The regular ceremony was canceled because of COVID-19, said Allison Blew, York County prothonotary.

"I don’t know when we will be able to have larger naturalization ceremonies that we usually have, so to prevent a backlog, we came up with this solution," she said.

Naturalization ceremonies are usually held in the old ceremonial courtroom at the county administrative center at 28 E. Market St. in York City.

There are four more ceremonies tentatively scheduled for May, with six people slated to be naturalized each time.

Common Pleas Judge Clyde W. Vedder will perform the ceremony Tuesday, Blew said, and Vedder and Common Pleas Judge Matthew D. Menges will share the responsibility for the remaining ceremonies.

Neha Yadav walks with her daughter Anisha, 19 months, after receiving her certificate during a U.S. Naturalization ceremony at the York County Administration Center Thursday, June 27, 2019. Thirty-four new citizens from 19 countries were naturalized during the ceremony.

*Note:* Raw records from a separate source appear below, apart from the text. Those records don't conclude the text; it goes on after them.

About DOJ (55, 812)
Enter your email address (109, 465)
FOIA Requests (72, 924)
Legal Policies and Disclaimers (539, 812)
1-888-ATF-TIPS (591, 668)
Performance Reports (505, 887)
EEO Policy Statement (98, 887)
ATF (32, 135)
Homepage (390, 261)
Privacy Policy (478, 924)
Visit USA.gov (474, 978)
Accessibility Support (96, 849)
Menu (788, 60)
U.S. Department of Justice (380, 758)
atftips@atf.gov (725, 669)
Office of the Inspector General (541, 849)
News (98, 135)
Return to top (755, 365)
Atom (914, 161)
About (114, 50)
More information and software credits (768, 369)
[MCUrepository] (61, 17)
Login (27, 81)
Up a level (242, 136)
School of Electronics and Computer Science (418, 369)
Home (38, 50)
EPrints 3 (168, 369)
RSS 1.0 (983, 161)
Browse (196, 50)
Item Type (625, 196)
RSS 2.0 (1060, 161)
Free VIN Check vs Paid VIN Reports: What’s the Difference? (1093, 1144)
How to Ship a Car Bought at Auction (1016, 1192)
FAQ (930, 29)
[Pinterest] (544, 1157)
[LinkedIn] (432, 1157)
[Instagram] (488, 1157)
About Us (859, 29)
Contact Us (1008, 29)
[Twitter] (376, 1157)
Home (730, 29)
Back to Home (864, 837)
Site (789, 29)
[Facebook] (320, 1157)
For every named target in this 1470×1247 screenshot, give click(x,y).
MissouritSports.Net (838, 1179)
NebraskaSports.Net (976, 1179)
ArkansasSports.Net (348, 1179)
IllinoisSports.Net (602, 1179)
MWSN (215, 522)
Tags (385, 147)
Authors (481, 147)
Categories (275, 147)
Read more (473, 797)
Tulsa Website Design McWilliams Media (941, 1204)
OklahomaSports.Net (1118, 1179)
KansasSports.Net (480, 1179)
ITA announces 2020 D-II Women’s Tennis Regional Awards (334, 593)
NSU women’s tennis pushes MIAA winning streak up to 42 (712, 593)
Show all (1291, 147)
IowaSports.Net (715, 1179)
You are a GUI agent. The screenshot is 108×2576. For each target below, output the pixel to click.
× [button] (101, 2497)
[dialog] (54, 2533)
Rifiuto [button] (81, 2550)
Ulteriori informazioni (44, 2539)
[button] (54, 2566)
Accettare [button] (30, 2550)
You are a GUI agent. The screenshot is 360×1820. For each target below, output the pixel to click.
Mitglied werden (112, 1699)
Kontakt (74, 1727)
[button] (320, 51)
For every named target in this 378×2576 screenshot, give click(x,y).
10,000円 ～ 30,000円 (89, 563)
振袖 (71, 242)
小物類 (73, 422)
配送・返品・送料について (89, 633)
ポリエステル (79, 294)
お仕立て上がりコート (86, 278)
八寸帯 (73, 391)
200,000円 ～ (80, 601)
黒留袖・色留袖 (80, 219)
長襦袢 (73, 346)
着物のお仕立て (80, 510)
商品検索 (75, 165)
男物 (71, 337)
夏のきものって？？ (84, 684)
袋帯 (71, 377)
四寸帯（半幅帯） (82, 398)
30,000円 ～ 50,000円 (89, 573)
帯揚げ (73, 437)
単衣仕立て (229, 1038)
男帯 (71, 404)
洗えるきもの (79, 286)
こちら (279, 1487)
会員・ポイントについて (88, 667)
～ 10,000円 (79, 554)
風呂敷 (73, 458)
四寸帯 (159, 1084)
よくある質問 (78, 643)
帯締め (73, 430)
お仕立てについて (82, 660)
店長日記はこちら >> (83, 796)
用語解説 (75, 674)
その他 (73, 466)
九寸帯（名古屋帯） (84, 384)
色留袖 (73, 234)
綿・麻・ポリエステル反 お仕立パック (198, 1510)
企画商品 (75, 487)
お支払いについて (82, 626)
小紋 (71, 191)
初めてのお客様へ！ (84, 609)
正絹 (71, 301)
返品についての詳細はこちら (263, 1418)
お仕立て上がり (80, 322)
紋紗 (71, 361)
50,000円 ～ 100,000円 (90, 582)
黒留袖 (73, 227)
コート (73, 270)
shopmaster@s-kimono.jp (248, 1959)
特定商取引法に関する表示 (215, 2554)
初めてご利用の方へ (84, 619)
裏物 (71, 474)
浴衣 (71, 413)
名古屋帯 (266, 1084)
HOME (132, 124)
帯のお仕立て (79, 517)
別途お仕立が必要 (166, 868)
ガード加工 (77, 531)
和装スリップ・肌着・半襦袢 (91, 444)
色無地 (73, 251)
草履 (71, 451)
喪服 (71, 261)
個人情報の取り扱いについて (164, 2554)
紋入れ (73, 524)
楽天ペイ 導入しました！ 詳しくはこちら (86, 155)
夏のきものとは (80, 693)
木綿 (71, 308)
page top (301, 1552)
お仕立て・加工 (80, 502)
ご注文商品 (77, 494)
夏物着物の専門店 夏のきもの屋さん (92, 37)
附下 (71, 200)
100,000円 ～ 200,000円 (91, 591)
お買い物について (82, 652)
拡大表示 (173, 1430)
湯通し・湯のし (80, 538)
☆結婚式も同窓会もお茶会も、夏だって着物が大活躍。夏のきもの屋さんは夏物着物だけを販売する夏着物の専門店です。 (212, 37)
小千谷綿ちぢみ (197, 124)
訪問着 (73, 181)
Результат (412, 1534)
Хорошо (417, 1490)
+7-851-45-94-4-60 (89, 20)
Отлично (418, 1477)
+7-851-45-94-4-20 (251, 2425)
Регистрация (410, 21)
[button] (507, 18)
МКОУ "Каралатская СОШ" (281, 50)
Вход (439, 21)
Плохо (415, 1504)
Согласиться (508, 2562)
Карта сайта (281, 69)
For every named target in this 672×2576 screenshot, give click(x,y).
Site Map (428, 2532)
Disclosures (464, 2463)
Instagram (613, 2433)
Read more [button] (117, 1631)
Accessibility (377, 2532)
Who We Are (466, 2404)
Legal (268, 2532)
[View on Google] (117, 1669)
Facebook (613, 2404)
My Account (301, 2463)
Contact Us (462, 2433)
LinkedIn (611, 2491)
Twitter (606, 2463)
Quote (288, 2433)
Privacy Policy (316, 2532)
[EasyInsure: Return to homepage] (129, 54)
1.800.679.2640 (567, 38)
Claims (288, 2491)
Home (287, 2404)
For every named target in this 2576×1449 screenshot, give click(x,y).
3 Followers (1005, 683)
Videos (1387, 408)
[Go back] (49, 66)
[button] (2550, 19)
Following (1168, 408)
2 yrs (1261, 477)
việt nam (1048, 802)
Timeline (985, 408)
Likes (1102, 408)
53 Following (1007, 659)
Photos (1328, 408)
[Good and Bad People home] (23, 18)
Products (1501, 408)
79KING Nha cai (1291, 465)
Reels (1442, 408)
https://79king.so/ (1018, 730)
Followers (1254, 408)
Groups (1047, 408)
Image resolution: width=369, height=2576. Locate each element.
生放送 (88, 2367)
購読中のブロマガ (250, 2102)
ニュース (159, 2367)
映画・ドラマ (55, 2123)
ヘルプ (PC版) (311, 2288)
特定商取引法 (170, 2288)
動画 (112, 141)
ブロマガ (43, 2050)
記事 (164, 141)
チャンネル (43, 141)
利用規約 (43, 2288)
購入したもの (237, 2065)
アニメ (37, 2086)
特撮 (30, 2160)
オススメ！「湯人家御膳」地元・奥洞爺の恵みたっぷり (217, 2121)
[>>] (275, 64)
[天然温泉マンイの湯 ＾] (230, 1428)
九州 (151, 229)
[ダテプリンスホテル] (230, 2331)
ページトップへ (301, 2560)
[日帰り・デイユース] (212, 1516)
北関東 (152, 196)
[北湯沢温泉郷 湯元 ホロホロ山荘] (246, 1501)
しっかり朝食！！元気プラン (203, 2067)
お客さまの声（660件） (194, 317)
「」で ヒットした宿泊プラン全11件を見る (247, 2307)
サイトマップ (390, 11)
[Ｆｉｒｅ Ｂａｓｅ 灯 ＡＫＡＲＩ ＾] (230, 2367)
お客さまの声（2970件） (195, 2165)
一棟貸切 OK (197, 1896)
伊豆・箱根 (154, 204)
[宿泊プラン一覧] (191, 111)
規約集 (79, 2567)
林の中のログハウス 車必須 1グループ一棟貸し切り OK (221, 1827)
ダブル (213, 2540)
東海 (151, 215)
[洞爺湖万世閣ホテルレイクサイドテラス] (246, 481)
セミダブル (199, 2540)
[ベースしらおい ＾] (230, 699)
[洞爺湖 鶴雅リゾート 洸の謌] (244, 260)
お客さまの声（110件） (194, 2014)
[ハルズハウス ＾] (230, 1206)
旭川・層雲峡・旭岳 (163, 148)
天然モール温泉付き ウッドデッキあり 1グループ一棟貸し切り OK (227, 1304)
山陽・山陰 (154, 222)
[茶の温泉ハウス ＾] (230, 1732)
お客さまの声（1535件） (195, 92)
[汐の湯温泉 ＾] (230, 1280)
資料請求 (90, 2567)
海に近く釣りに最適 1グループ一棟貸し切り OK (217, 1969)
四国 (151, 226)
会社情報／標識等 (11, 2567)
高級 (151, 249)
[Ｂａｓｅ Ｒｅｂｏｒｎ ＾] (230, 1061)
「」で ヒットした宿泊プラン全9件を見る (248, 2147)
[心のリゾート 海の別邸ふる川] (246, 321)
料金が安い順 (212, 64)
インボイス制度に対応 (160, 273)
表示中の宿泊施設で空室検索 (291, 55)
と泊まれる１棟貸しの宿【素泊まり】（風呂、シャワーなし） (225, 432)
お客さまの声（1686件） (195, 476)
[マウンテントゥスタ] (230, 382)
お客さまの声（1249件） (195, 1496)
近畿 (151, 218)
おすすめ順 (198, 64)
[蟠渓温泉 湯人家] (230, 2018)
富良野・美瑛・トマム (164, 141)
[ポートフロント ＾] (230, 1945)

Her country of origin is Miramar. Bill Kalina photo

Blew said she wants to see how well the set-up works before announcing the dates of the other ceremonies. She said county officials haven't yet decided if it will be necessary to have distance markers on the steps to remind attendees to keep 6 feet apart.

The prospective citizens will be allowed to bring two or three family members, Blew said.

"The naturalization ceremony is the culmination of years of hard work toward becoming a U.S. citizen, and I’m happy that we have found a way to grant citizenship to these U.S. citizens," she said. "I hope that this is a hopeful, happy ceremony in these uncertain times of the pandemic."

As of Sunday, 773 people in York County have tested positive for COVID-19, and there have been 13 virus-related deaths.

Statewide, 56,611 people have tested positive, and there have been 3,707 virus-related deaths.